А Семенов все еще на что-то надеялся и поэтому медлил с бегством из Читы. Досидел он там до того, что партизаны заняли ряд железнодорожных станций в непосредственной близости от его столицы. Не желая попасть к ним в руки и разделить судьбу Колчака, он улетел из Читы на аэроплане. Посадку аэроплан совершил у самой границы, в расположении Особой Маньчжурской бригады, на которую только и мог положиться атаман.
После его бегства отступление семеновцев и каппелевцев к границе превратилось в паническое бегство. С тяжелыми боями пробивались они через районы, занятые красными. Из Читы последним уходил офицерский корпус генерала Бангерского. Из Восточного Забайкалья убегали Ижевско-Воткинская и Уфимская дивизии каппелевцев и остатки забайкальских, сибирских, оренбургских и уральских казачьих полков.
XXXVII
В мае прошли по всему Приаргунью первые грозы. От обильных дождей прояснился насыщенный дымом весенних пожаров воздух, буйно взыграли все речки, весело зазеленела земля. Не успел отцвести по лесам багульник, как распустилась в долинах черемуха. В осыпанных цветом ветвях ее от зари до зари распевали птахи, хмелея от терпкого запаха, брали взятки дикие пчелы. В горячей струящейся синеве смеялось щедрое солнце, таяли над хребтами пушистые облака, неугомонно шумели речки. Все живое радовалось и спешило жить.
Необыкновенно хорошо было в те дни на душе у Романа Улыбина. После многих боев и походов возвращался он из Красной Армии к себе на родину.

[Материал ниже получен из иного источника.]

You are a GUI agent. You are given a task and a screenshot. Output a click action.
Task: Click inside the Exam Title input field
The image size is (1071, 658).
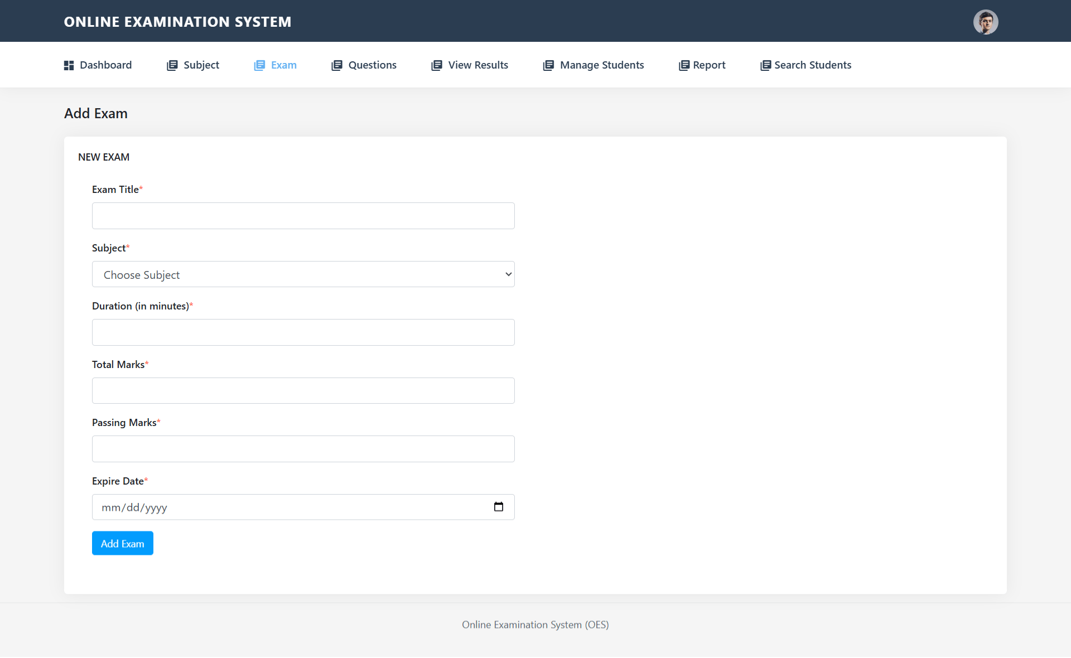[x=303, y=216]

Беспокойное нетерпение не покидало его всю дорогу. От Сретинска ехал он днем и ночью, останавливаясь только затем, чтобы накормить коня. В притрактовых станицах и селах люди глазели на бравого, статного командира, как на диковинку. Вместо фуражки лихо сидела на нем белая богатырка с большой пятиконечной звездой. На парусиновой гимнастерке были нашиты поперек груди широкие малиновые стрелы. Синие с кожаными леями галифе и хромовые сапоги со шпорами довершали его наряд. Возмужавший и загорелый, много повидавший за годы гражданской войны, мало походил он на прежнего Романа.